Skyhaven Wins Contract from the Department of Energy to Develop a Loop Heat Pipe Cooling System for Nuclear Electronic Systems

February 18, 2020 – The Department of Energy awarded a contract to Skyhaven Systems to develop a thermal management cooling system using loop heat pipe technology for cooling nuclear electronic components. Electronic components and applications such as GaN power amplifiers, diode lasers, medical devices, inverter modules for hybrid electric vehicles, and military applications including weapons, phased array radar, and sensors emit high amounts of waste heat pushing the limits of thermal cooling toward heat fluxes ranging from 100 to 1000 W/cm2. These heat load requirements cannot be met with traditional single-phase cooling approaches requiring new two-phase cooling schemes. What the market needs is an effective two-phase thermal management cooling device that can be manufactured at low costs and made available to a wider market, not through niche custom made-to-order applications. The innovation being offered to the marketplace is a two-phase thermal management device based on loop heat pipe technology.

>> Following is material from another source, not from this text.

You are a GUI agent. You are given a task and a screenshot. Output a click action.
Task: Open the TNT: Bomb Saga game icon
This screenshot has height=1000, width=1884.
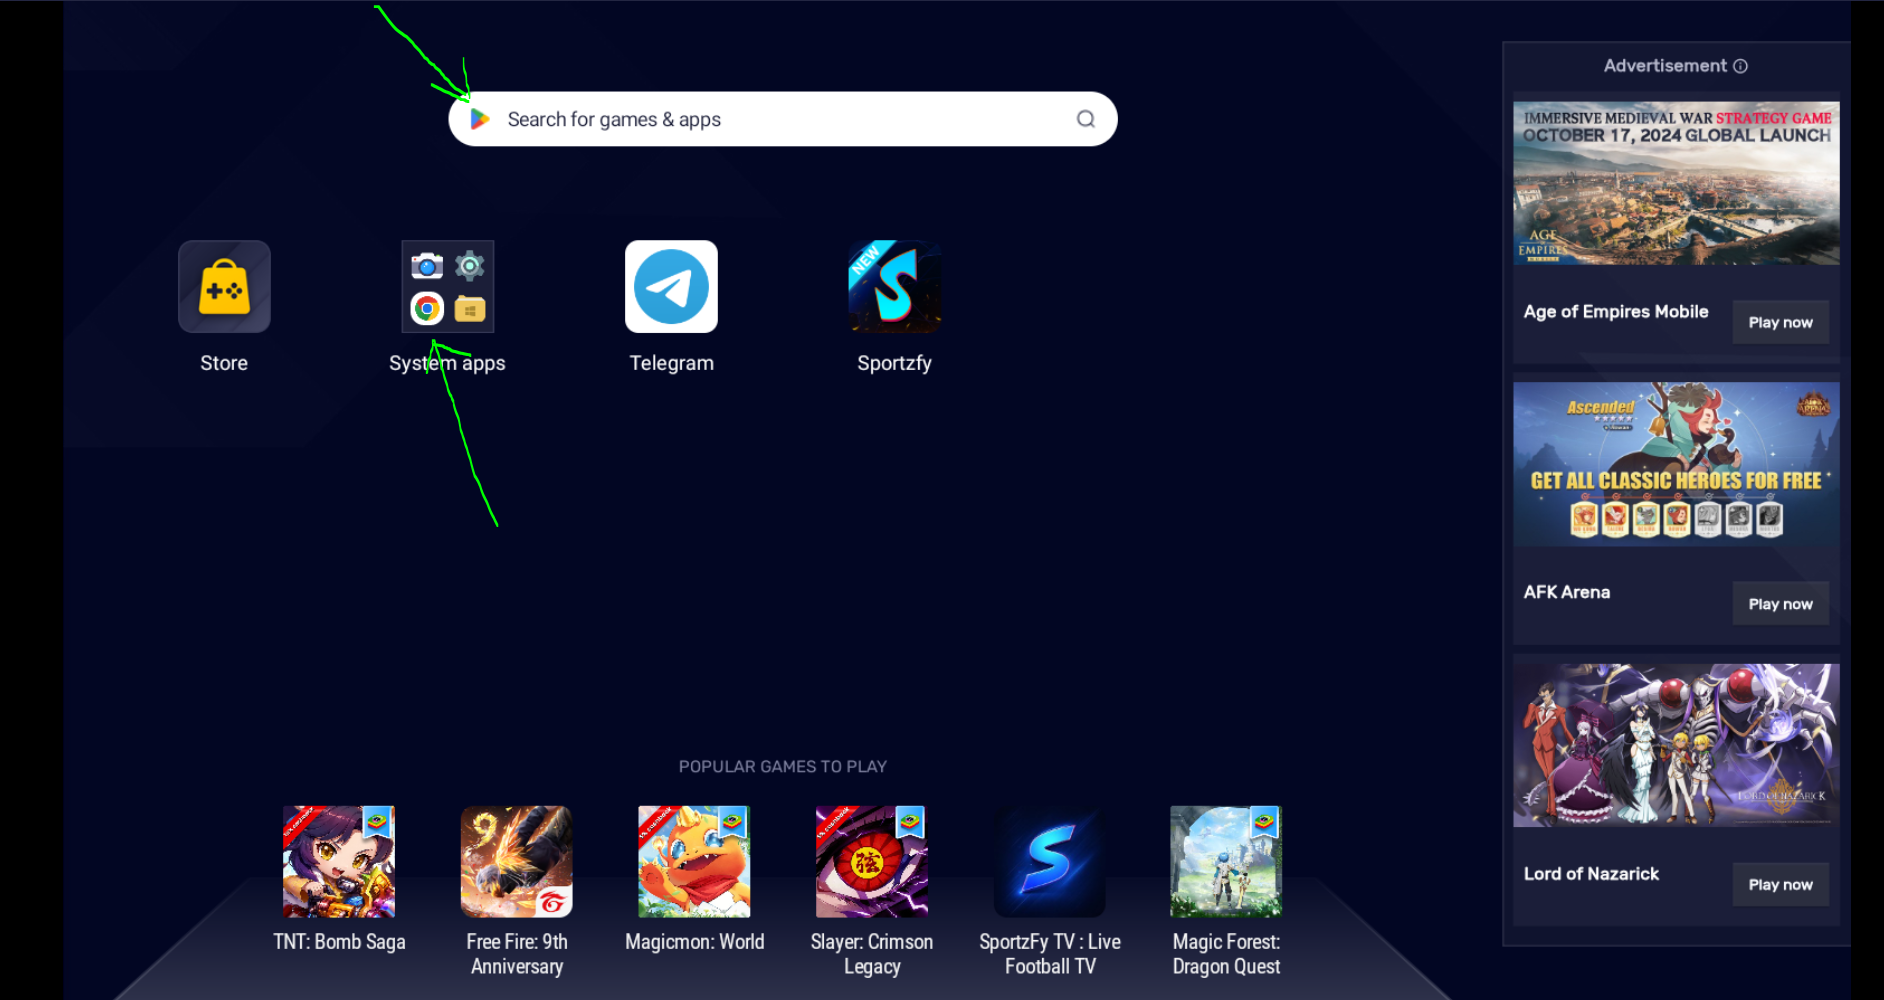coord(339,862)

In prior endeavors, Skyhaven has produced thermal management components that can be used for loop heat pipe cooling that include a planar evaporator and a micro-channel array for use as a condenser. These component prototypes are lightweight and inexpensive to manufacture using additive-based technology developed in previous DOE programs for electronics cooling. These components are being adapted and modified into an operational 1000 W/cm2 capable loop heat pipe system that costs $100, a low value that will enable wider adoption of this advanced cooling product in the broader electronics marketplace.